La diversité des hybridations possibles ne se limite pas à cette liste donnée par la photographe : le rideau photographié est  devenu minéral, mais aussi pluvieux, atmosphérique… Si ainsi «  les  choses  les plus ordinaires se recomposent en nouvelles choses étranges », comme le dit encore Corinne Mercadier, c’est que le Glasstype consiste à « arracher du temps. Arracher de la lumière. Arracher de la musique », arracher du temps au temps de la prise de vue, de la lumière au spectacle photographié, de la musique au mutisme des objets.
L’image obtenue est donc d’une certaine façon, intemporelle, surnaturaliste eût dit Baudelaire, et sa musique, évidemment de l’ordre des correspondances, variations de teinte, contrepoint du noir, fluctuation harmonique de la frange de lumière…

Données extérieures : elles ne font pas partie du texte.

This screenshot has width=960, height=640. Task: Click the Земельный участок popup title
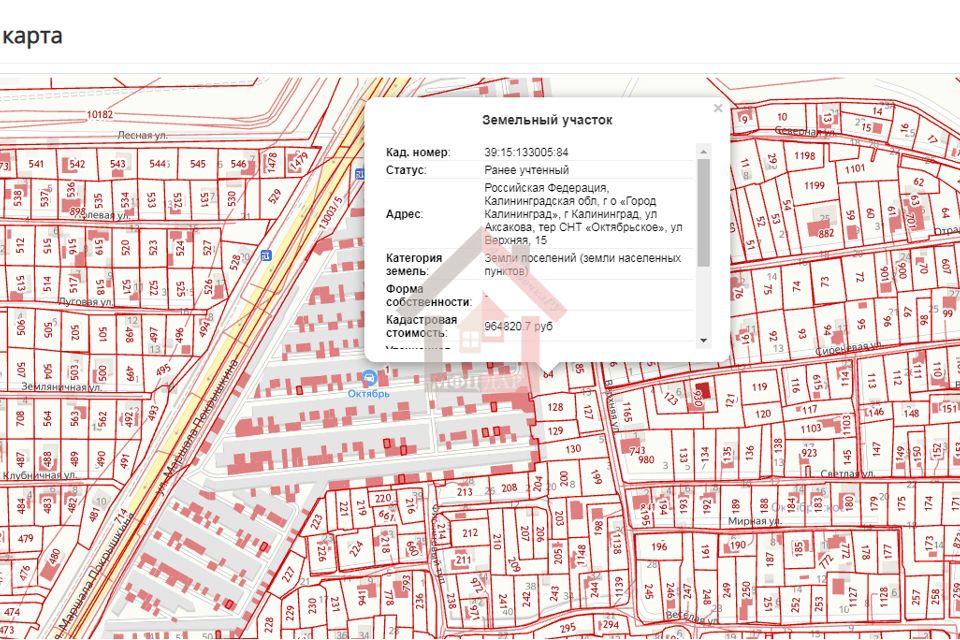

métamorphose photographique
Un Glasstype résulte donc d’une double action : l’une, volontaire, lors de sa création, de « désillusion de la photographie comme image de », ainsi que dit sans ambages Corinne Mercadier, l’autre, à sa réception, de consentement au pouvoir d’illusion de formes et de couleurs purgées de leur habituel fardeau mémoriel.
Ainsi le rideau se soulevant découvre une île rêvée,
« Une image de la pensée
d’un ailleurs fait des représentations que l’on en a - monde mental. »
Cependant, cet être d’imagination que le spectateur croit reconnaître dans le Glasstype n’est pas le produit de sa seule fantaisie. Il lui a été suggéré, du moins rendu possible par l’agencement prémédité de ces images dont leur auteur veut qu’elles soient des « photographies des rêves », sans préciser s’il s’agit des siens ou des nôtres.
Dans son journal, l’artiste note : « Je veux en ce moment aller à la recherche de la lumière comme extrême et premier sujet de la photographie, de la couleur comme couleur et de la fiction comme fiction… ».
La fiction est rendue possible par cette recherche d’une lumière qui transfigure ce qu’elle révèle et par l’élection de cette couleur bleu  violacé, couleur du rêve et du regret confondus, qui permet, simultanément, que le rideau devienne de pluie  et que l’île de rêve reste incluse dans sa frange de l’objet casanier.
« Identités en transit », donc, comme note  la photographe. Mais transit purement  visuel,  métamorphose essentiellement photographique, rêve qui n’est possible que les yeux ouverts. Les mots sont peut-être utiles pour en parler. Ils ne servent à rien pour y entrer.
Corinne Mercadier le dit clairement :
« Du monde immense
des histoires rêvées
flottent encore
paroles muettes
images floues
Le mot qui les décrirait
S’éloigne
L’image qui les retiendrait
Est tout près ».

Le temps du silence est venu pour que se découvre et s’éprouve la poésie muette du Glasstype.